No RS, quais são os principais entraves para que se consolide uma democratização da comunicação?
P.O. –Os impasses do RS são os mesmos do país com uma característica de que aqui há uma rede muito forte, que é a Rede Brasil Sul de Comunicações. Penso que se constituiu historicamente no Brasil um monopólio das comunicações com características muito próprias, resultantes de determinadas conjunturas e períodos históricos. Os meios de comunicação, em geral, são complemente avessos a qualquer tipo de crítica que se possa fazer, assim como são avessos a qualquer tipo de regulação. Quando falamos em regulação, não estamos falando em censura ou controle de conteúdo. Trata-se de estabelecer algumas ordens que permitam que esses meios de comunicação expressem ou recebam sinais da sociedade para que possam, da melhor forma possível, contribuir para a constituição de uma sociedade democrática e plural para o exercício da cidadania. Então, há uma desconfiança e resistência dos meios de comunicação para um debate sobre regulação.
Um exemplo: nos EUA, que é um país essencialmente capitalista, não existem redes como existem aqui. Não seria viável uma empresa que detivesse o maior jornal, a rádio e a TV de maior audiência. Isso, nos EUA, é proibido porque limita a pluralidade a participação social e impede a competição. Esses assuntos que estão em pauta a partir da Conferência Nacional de Comunicação e confio que aos poucos nós vamos avançando no sentido de democratizar mais a comunicação e estabelecer algumas normas. Isso não significa ser contra empresários ou estabelecer censura. Pelo contrário, significa trabalhar para que haja um número maior de veículos, fortalecer as emissoras municipais e por aí vai.
Quais são os problemas jurídicos que envolvem a Fundação Cultural Piratini hoje?
P.O. –Não tenho conhecimento por inteiro. Não sei que tipo de ação trabalhista, por exemplo, que possam estar correndo lá. Problema jurídico no sentido específico da palavra não há. Há alguns ajustes que precisam ser feitos. Recentemente, uma decisão da Justiça do Trabalho determinou que não se utilize mais o cargo em comissão para funções que não sejam de chefia, assessoramento e direção. Portanto, a fundação não poderá contratar repórter ou apresentador em cargos em comissão, como fazia antes. Isso determinou a demissão de pouco mais de 20 pessoas. Muito provavelmente, a Justiça aprovará a contratação temporária até que se possa fazer um concurso, o que já está determinado.
Já tem planos e ideias de novidades para a TVE e para a FM Cultura?
P.O. –Naturalmente, temos já algumas ideias. Mas a nossa prioridade, no momento, dada a precariedade da programação e a demissão recente de um número significativo de pessoas que ocupavam cargos de confiança, nossa missão principal é manter as duas emissoras funcionando.
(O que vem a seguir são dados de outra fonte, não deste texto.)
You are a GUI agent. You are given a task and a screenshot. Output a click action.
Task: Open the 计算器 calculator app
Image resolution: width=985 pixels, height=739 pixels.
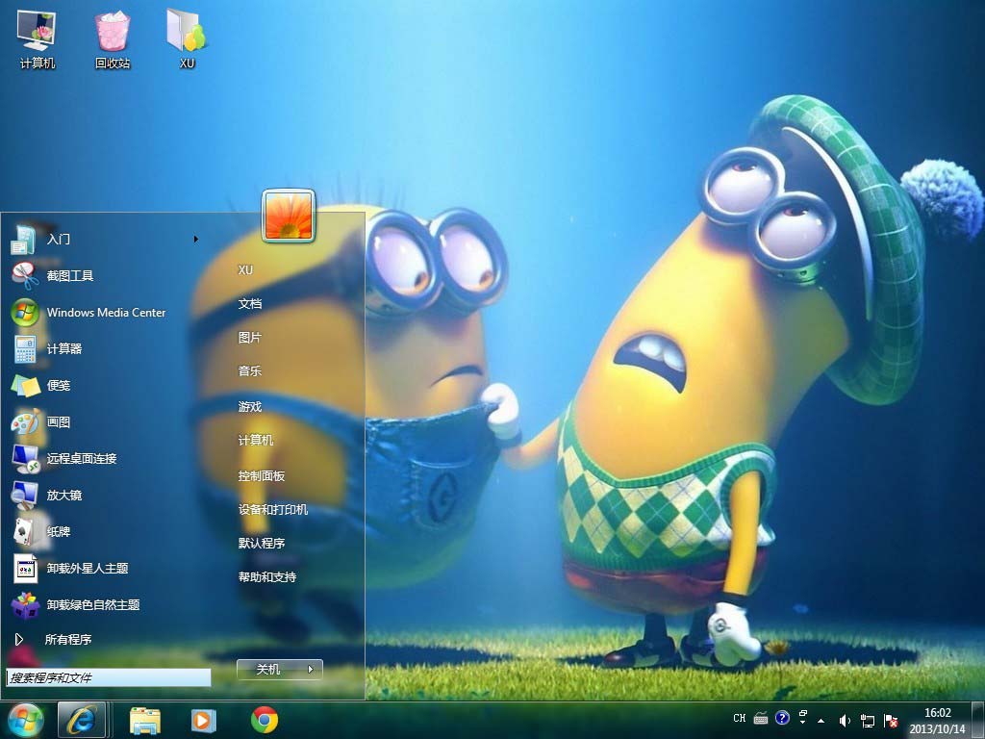tap(63, 349)
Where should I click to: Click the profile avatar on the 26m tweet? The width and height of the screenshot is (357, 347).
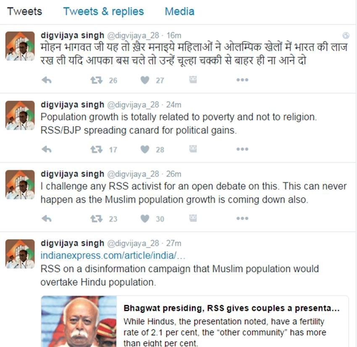pos(20,184)
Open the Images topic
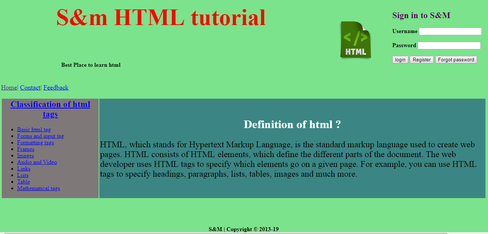Viewport: 488px width, 234px height. 25,155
A rádio, por exemplo, funciona basicamente no computador, pois não há funcionários para mantê-la no ar. Nos primeiros 60 dias é mantê-la funcionando, adequando à realidade que vamos encontrar lá que se tornou mais difícil nos últimos 30 dias. Se a gestão atual já vinha enfrentando muitas dificuldades por conta de recursos e opções que tomou, agora este quadro ficou mais difícil.
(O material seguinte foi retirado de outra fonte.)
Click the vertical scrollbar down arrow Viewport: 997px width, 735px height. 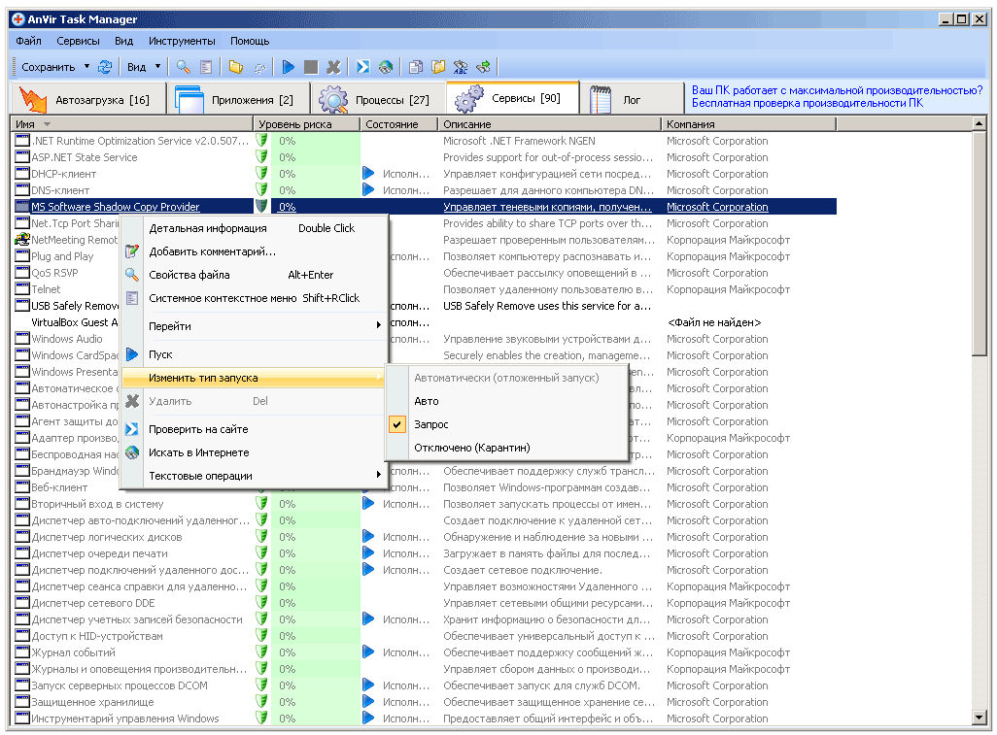tap(980, 718)
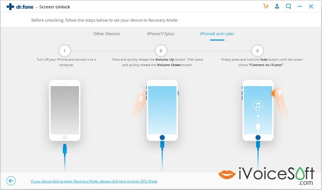The width and height of the screenshot is (322, 190).
Task: Switch to the Other Devices tab
Action: tap(106, 34)
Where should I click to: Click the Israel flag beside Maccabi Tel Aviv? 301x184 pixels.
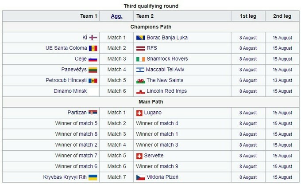[x=140, y=70]
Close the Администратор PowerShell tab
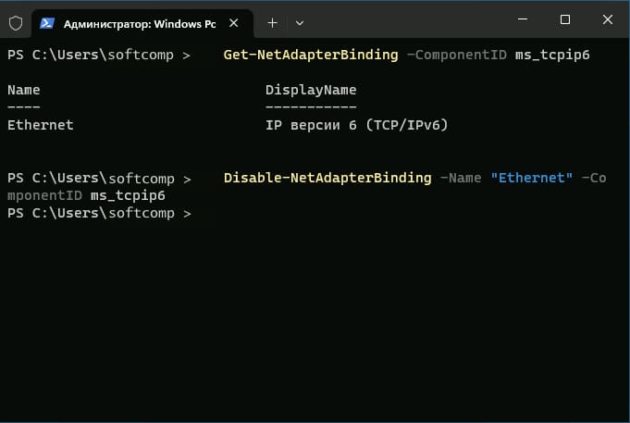The width and height of the screenshot is (630, 423). pos(233,23)
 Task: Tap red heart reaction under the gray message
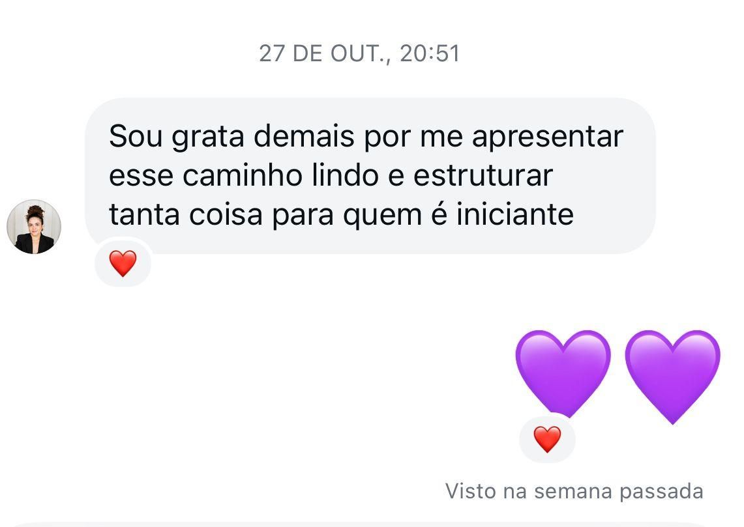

Nós devemos fazer um convênio com a Empresa Brasil de Comunicação, retransmitindo parte de sua programação de modo provisório e vamos começar a pensar numa televisão que tenha um caráter público sem ignorar que o Estado precisa se manifestar através desse tipo de emissora também. Não me parece sensato que o Estado recorra apenas à iniciativa privada para expressar as suas opiniões. Portanto, não imaginamos uma TV e um rádio no qual o RS e seus governantes não tenham voz. Evidentemente, não se trata de transformar essas emissoras em assessoria de imprensa do Estado. Longe disso. Queremos uma emissora cuja informação seja contrastada, precisa e plural. E no que diz respeito à formação, que muitas vezes fica esquecida, que possa ser recuperado como ferramenta educacional no sentido amplo e cultural, evitando sentidos degradantes. Precisamos de canais públicos que estejam atentos aos grandes desafios da humanidade.